課題 A> 記録のうち「Select Простые настройки」を含む行から「coord(34,40)」を含む行までを、空行を除いて番号付きリストに直すこと。

抜粋>
-.-.-

エコジョーズって、本当にお得?家計にプラス?ガス給湯器の真実

エネルギー

ガス給湯器の”エコジョーズ”って、本当にエコなのか⁈

ガス給湯器には、”エコジョーズ”というものが有ります。

現在、大きく分けると”従来型給湯器””エコジョーズ”に分けられます。

”エコ”って名称についているが、「実際にお得なのか」を解説。

エコって名称でも、自分にとって”お得かどうか”を知りたい。

お得になるかどうかは、ケースバイケースです!

結論として、「お得かどうかは、状況による」

どんな製品なのか、どういった状況なら”お得”なのか。

エネルギー専門家目線で、忖度無しで解説していきます!

①そもそも、エコジョーズって何?
②家計に対して、どのくらいお得になる?
③エコジョーズのメリットとデメリット
④どんな状況なら、お得でメリットが有るのか?
2002年10月から、業界統一のネーミングで「エコジョーズ」の販売を開始。
約20年の歴史がある機器。
まだまだ一般ユーザーには、知らない人も多いのでは。

そもそも、エコジョーズって何?

「エコジョーズ」とは、少ないガス量で、効率よくお湯を沸かす省エネ性の高い給湯器。
今までは使わずに捨てられていた排気熱を再利用して、効率をUP。
正式名称は「潜熱回収型ガス給湯器」
都市ガス用とプロパンガス用の両方有るので、選択購入すれば、どちらのご家庭でも使用可能。

一体、どんな仕組みで効率UPしているの?

シンプルながらも、考えられた構造です!

 (画像:リンナイHPより)
従来の給湯器は、燃焼後の排気熱が約200℃の高温で捨てられていた。
その熱が勿体ない!再利用しよう!という発想で生まれた給湯器。
流れとしては、以下となります。
1.水が給湯器本体に入る。
2.排気熱を水に当てる事により、予備過熱。(ぬるま湯になる)
3.バーナーで本過熱をして、お湯を作り出す。
上記、2.の予備過熱が、従来給湯器には無かった工程。

良さそうなのは分かるけど、実際に数値としてどのくらい影響あるの?

どのくらい良いのか、次の3点に絞って、解説します!

1.熱効率アップ

従来給湯器 約80% ⇒ エコジョーズ 約95%
 (画像:日本ガス協会より)
今まで捨てられていた、排気熱を再利用。
熱効率がアップしたことにより、少ないガス量で、同じ量のお湯が作れます。

2.節約につながる
ガス消費量 約15%カット
 (画像:日本ガス協会より)
ガス消費量カット ⇒ ガス代節約になる!
例)1か月のガス代が5000円必要な場合は⇒4250円に!
(※給湯器部分のガス代として計算)
ここが、一般消費者にとっては一番重要!
3.環境に良い
CO2排出量 約15%削減
 (画像:日本ガス協会より)
地球温暖化の一因となるCO2排出量を、大幅に削減。
地球環境に配慮された、ガス給湯器。
分かりやすく詳細説明されたリンク

家計に対して、どのくらいお得になる?

エコジョーズを選択した場合、どれだけ”お得”になるのか。

-.-.-

使用データ>

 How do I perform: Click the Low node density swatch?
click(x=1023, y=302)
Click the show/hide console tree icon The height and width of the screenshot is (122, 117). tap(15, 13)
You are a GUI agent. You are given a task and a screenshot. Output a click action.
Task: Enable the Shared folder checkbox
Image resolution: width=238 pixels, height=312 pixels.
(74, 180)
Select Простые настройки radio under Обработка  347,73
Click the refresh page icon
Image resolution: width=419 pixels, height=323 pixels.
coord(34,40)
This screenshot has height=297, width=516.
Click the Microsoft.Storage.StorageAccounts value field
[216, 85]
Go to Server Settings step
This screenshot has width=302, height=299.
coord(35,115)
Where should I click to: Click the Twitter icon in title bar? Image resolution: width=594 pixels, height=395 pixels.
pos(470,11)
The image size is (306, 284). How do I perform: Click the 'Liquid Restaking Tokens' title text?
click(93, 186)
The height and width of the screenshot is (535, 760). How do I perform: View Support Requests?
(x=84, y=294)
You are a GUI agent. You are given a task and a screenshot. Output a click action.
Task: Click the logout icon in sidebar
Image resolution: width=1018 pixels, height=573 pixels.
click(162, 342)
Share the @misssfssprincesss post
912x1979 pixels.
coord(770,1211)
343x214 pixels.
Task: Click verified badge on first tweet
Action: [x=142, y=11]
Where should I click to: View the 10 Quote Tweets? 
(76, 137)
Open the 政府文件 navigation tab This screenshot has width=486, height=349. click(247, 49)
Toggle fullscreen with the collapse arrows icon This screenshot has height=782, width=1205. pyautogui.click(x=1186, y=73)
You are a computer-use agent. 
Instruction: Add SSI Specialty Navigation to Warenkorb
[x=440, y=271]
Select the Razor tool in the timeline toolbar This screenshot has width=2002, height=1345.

-.-.-

課題 B> エコジョーズについての文章を、最後の文の後から書き継ぐこと。

回答 A>
1. Select Простые настройки radio under Обработка  347,73
2. Click the refresh page icon
3. Image resolution: width=419 pixels, height=323 pixels.
4. coord(34,40)

回答 B>
一般消費者にとっては、最優先の関心事になる場合が多いと思います。

いくら良い給湯器でも、トータルお得にならないと…

まずは、ガス料金への影響として、どのくらい”お得”か検証!

以下、ガス機器メーカーのリンナイの公式HPより抜粋

●年間給湯負荷18.3GJ(給湯16.6GJ、おいだき1.7GJ)平成28年省エネルギー基準に準拠した
「エネルギー消費性能計算プログラム(住宅版)Ver.2.3.1」による

●ガス料金/LPガス:5.1円/MJ(日本ガス石油機器工業会が定めるガス料金の目安より)
石油情報センター平成27年度月次平均価格(50m3)データの単純平均より算出

●当社従来品RUF-V2400AWとの比較
●エコジョーズを設置の際には、ドレン配管工事が必要となります

”お得”は伝わるけど、枠の中の条件の意味が分からない…

この図解の条件を、簡単に解説します!

●温暖地に住んでて、4人家族相当
●ガス料金を(プロパンガスの場合)、510円/㎥とする。
上記より、4人家族でプロパンガス単価が510円/㎥契約の場合
「年間約18,000円 お財布に優しい」

エコジョーズのメリットとデメリット

①と②では、エコジョーズの概要説明でした。
ここでは、実際のメリットデメリットを両方解説。
トータルで、選択肢としてどうなのか、判断基準となります。
特にここでは、従来型給湯器との比較とします。

メリット

メリット1:省エネになり、ガス代が安くなる
それまでと同じ使用状況において、約15%程度のガス代削減!
当然、使用方法や使い勝手も今までと同じ。
メリット2:本体の大きさも、今まで通りコンパクト
ガス給湯器の良いポイントとして、本体がコンパクト。
従来型給湯器とエコジョーズでは、本体寸法がほとんど変わりません。
メリット3:排気温度が低く、安全面で優位
エコジョーズの排気温度は「約50℃前後」
従来型給湯器の約200℃と比較すると、安全面でも優位です。

デメリット

デメリット1:本体価格が高くなる
購入時の価格はエコジョーズの方が、高くなります。
メーカー希望小売価格で比較すると、約35,000円~40,000円程度の差額。
リンナイ製フロ給湯器の場合:
従来型給湯器 RUF-A2405SAW(B) 定価309,200円
エコジョーズ RUF-E2406SAW 定価345,000円
※販売価格は、必ずしもこの価格差ではありません。
デメリット2:ドレン排水の配管工事が必要
エコジョーズは、排気熱を利用する際に、水滴が出ます。
その水分を、ドレン水として排水処理する必要があります。
排水を「汚水」又は「雨水」に接続する配管工事が必要。
(汚水か雨水かは、各自治体により異なる)
余分な費用の発生と、設置場所の制限が出る場合も。
デメリット3:集合住宅の”取替え”には向いていない
集合住宅の取替えでは、ドレン排水の工事が出来ない場合も。
一部、集合取替え向け機種の設定も有るが、機器本体がより割高に。
デメリット4:排気吹き出し方向に気を付ける必要がある
排気温度が低い為、排気が上に上がりにくく、直進性がある。
排気方向に金属製のフェンス、サッシが有る場合は腐食の心配が。
デメリット5:約10年後に「中和器」の交換が必要となる
ドレン水を”酸性”から”中性”にする為の「中和器」が内蔵されている。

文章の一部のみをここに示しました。